Le diabolique Klaus Schwab qui vient de déplacer son Forum Economique Mondial de Davos à Singapour après avoir promu pendant trente ans du haut de nos montagnes, protégé par l’armée de milice et les vendeurs de coucous grisons, l’idéologie nihiliste, met à l’honneur dans son fief renouvelé Xi Jinping.
Ecriture
Fini cet après-midi le roman d’anticipation. Très peu anticipateur. Le temps qu’il soit publié, il sera dépassé. Dix jours d’un travail d’écriture intense et tranquille. Ces derniers jours, au jardin, au soleil, les pieds dans la neige. Un peu halluciné tout de même: dernière phrase et date griffonnés dans le quatrième cahier, je sors de la maison les lunettes de vue remontées sur le front. Le voisin guide et sa femme sont dans la rue, et leur enfant, dans le landau. Je me frotte les yeux. “Alejandro, tu dormais?”. Que non, j’écrivais. Depuis le réveil. La femme, “tu es sûr?”. Ce qui dit assez ma tête. Le décor mental était si solide (une avenue, des immeubles blancs, deux carrefours, une garderie d’enfants expérimentale), que je peine à rejoindre le réel. Comme pour le café, celui que je coule chaque matin en nourrissant d’eau et de grain la machine. Quand je réfléchis à la quantité d’eau utile pour six tasses, je me trompe, j’en mets trop ou trop peu. Lorsque je suis chloroformé, perdu, ensommeillé, je place le pot de verre sous le robinet, l’ouvre et le ferme sans y penser, le compte est bon. Pour le texte, quelques deux cent pages manuscrites, même phénomène: pas réfléchi. Fait que décrire ce que je voyais. Et maintenant? Dans cette société qu’écrase l’Etat? Il faut s’en aller. Mais où? Voilà le problème: il n’y a plus nulle part. Les espaces sont détruits, les corps enfermés. Avant privatisation.
Anticipation
Lunettes devant les yeux, sur une chaise en pleine neige, face au soleil, j’écris dans un cahier chinois le roman d’anticipation et je m’amuse. Un moment, je rejoins les voisins qui pellent la glace de notre rue pavée qui enfin, après trois semaines de températures intenses — jusqu’à moins 15 en matinée, peut être attaquée à la pioche. Et retourne à mon cahier pour décrire le défilé le long de l’avenue de l’Union Européenne Economique du président chauve, un acteur qui imite le vrai président. Vernon, noyé dans la foule, s’apprête à commettre la “perturbation”.
Bêtes
Sur les hauts d’Agrabuey, moutons ensevelis par une avalanche.

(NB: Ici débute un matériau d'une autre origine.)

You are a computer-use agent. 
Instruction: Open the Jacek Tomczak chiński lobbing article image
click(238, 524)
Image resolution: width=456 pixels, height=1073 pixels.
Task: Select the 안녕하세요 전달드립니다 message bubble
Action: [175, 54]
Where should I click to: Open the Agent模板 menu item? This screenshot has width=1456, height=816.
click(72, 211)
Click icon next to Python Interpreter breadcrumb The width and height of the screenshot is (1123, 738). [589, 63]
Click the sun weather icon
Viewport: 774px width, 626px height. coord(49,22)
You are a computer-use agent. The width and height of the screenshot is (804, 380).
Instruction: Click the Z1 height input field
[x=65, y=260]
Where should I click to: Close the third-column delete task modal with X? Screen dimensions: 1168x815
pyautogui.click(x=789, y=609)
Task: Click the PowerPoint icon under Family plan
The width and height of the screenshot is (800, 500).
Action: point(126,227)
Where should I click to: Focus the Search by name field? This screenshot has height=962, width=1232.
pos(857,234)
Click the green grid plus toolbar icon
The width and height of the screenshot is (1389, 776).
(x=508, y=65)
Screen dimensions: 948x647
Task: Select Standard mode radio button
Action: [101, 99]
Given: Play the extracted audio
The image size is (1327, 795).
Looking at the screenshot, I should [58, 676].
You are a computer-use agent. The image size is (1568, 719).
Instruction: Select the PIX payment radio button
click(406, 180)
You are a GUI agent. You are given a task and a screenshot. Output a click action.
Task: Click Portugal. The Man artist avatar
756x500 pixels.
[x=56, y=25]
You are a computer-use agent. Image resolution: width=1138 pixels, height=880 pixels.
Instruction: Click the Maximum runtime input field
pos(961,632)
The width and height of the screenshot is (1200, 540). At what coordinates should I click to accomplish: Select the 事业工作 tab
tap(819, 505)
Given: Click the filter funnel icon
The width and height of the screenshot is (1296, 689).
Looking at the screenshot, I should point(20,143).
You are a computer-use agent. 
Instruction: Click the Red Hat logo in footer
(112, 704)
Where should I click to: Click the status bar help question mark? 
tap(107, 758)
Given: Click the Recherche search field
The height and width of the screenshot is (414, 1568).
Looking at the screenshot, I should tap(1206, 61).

Le pasteur les tire par les pieds, les moutons se débattent dans l’air, ébrouent les glaçons de neige. On croirait des nouveaux-nés. Noyé dans les épaisseurs, un plus petit a succombé. Le fils: “papa, il ne bouge plus!”. Le père: “sors le!”
Muzak
Acheté hier des machines à musique sur internet. Exactement 40 ans après le premier tire que nous avions enregistré sur un cassette BASF avec Monfrère dans la soupente du chemin des Fleurettes numéro 1, ville de Lausanne, réglant une boîte à rythme sur le programme de démonstration, brisant de l’autre main à coups de marteau des bouteilles de Cardinal.
Agrabuey
Tout le jour avec le maire qui bâtit sur le toit une nouvelle cheminée-champignon afin d’évacuer le feu du poêle que je pose chez Luv. Simple comme je suis, je trouve un poêle sur catalogue à trois cent euros, appelle le maire, l’interroge. Faisable? Au sous-sol? “Oui, bien sûr. Quant tu veux! “. Voici quatre jours qu’il travaille sur le tubage, l’isolation, les pierres de garniture. Il est sur le toit. Je lui passe des casseroles d’eau bouillante pour éteindre la neige, place sur le pavé Soljénitsyne et Axionov afin d’asseoir l’échelle géante qu’il gravit. Et patiente des heures, écoutant Métal box de PIL, Donovan et Risk. Quand il annonce enfin que ce sera tout pour aujourd’hui, je récure, enfourne trois bûches, mets à cuire la recette du soir, un poulet au gingembre et reprend l’écriture de mon livre d’anticipation (j’en suis au début de la révolte, guidant mon personnage Vernon à travers Ba’al).